Will wireless disrupt cable? Yes. Probably. We have been heading there for years, but not successfully.
The first attempt to deliver cable over wireless was 15 years ago with local multipoint distribution service. The technology and business model failed. And now a new venture out of Boston called Starry, which is headed by Aereo founder Chaitanya Kanojia, is deploying a wireless cable model.
Starry’s method of delivering Internet, and cable TV, over a wireless connection to the home is not unlike the old LMDS technology. LMDS was a 1990s technology that was set to deliver cable and Internet using high-frequency spectrum at 25GHz to 31GHz and typically using microwave-like transmitters and low-power transmissions. The high-frequency spectrum requires a direct line of sight for LMDS, and it could only go for short distances. Rain and snow and trees and windows interfered with the signal. But LMDS had the potential to deliver more Internet throughput than any other wireless technology.
The concept was to put the 31GHz base stations on the top of buildings, connected to fiber back to cable headends and an Internet injection point, and deliver cable and Internet down to buildings or homes. The FCC (News - Alert) was not going to give away this spectrum as it did for Wi-Fi, so it set up Auction 17 in 1998. Bidders paid $580 million for the LMDS licenses. These LMDS businesses failed perhaps because of the difficulty of providing service through line of sight and the difficulty of building revenue fast enough to cover debt obligations and investor expectations in the face of the 2000 telecom bubble burst.
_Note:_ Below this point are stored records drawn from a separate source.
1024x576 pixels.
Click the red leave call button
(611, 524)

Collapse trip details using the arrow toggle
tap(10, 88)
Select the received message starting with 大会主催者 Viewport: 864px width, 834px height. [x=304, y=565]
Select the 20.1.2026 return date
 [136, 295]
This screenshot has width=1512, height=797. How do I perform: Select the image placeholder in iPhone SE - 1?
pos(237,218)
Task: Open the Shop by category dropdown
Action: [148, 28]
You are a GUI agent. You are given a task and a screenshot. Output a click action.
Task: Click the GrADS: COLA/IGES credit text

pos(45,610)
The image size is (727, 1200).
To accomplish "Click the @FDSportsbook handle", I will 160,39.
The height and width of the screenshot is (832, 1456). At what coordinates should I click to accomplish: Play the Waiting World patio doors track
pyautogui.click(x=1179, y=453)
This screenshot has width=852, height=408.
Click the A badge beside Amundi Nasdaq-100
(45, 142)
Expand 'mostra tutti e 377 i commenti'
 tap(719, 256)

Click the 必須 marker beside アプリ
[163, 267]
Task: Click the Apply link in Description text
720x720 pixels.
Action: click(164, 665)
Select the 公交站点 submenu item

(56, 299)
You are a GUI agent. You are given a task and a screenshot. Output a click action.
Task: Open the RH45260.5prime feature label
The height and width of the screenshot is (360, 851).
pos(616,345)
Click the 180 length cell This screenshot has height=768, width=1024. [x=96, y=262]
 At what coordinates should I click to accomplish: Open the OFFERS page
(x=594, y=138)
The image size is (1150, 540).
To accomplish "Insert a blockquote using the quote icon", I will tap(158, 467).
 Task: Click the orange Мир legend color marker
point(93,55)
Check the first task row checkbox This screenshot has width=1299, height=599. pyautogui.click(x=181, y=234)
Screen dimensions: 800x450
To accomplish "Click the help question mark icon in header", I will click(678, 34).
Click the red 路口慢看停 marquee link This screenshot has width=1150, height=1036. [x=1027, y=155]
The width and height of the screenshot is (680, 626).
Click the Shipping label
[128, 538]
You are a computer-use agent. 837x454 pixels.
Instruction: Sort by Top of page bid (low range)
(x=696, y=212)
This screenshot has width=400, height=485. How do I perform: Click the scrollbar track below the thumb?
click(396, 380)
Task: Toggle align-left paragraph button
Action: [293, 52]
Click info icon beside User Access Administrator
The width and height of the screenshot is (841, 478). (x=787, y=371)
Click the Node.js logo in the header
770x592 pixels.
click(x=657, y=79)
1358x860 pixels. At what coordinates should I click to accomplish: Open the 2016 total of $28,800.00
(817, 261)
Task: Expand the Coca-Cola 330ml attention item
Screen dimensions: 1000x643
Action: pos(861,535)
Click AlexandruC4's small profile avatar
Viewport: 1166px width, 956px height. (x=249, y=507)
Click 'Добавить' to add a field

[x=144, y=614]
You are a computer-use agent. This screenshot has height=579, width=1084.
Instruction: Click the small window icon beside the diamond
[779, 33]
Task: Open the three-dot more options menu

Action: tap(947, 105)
Moving on to 2016 and in most urban areas there are two providers of Internet: the telephone company and the cable company. In a few cities there are three providers, typically a cable overbuilder. The huge capex cost of delivering fiber to the home is a hurdle that investors will not consider replicating for the foreseeable future. Installing fiber underground costs $120,000 per mile. Most of that cost is in construction digging. If cable could be delivered wirelessly, the capex cost would be a fraction of using fiber.
Starry applied with the FCC recently to use 38.2GHz to 38.6GHz on an experimental basis in cities like Boston, Miami, D.C., Philadephia, and LA. Starry has explained that it plans to place base stations on the top of buildings and place customer equipment in windows with the antenna outside the window. The customer equipment uses phase array antennas, allowing the antenna to be accurately pointed to the base station. Once the connection is made to the customer’s window, a Starry router with an Android (News - Alert)-looking interface would serve the home users. (All the Starry equipment has the cool Nest-like look.) And Starry is offering 1Gig of unlimited Internet. Aereo’s model of low fees, delivering broadcast TV at $8 per month, could be replicated by Starry, which would ensure market growth.
It could be that Starry is now rolling out an LMDS-like model at the right time. There are no more fiber providers building. There is talk of cable companies beginning to use soft caps to replace revenue lost by cord-cutters eliminating cable TV. Wireless radios have significantly improved in efficiencies with technology like phase array antennas and smarter base stations.
By selecting Starry, the customer would eliminate cables. With Starry base stations deployed in large quantities across the roofs of buildings in a town, customer equipment would be close to a base station, like a small cell model, increasing transmission quality and decreasing interference by rain and snow. And significantly, no technicians would be required on the street, eliminating a large portion of the operating expense. Starry has already indicated that its routers would be available through Amazon, meaning that the only touchpoint with the customer is shipping the equipment by Amazon. Want a gig of unlimited Internet and cable? Just order it through Amazon.
The opportunity to disrupt the cable model seems possible. What did not work 15 years ago with LMDS could work today. If technically successful and the marketplace buys the benefits, Starry could potentially take a slice of the cable business and significantly deliver a viable competitive alternative to 1Gig of Internet and cable TV.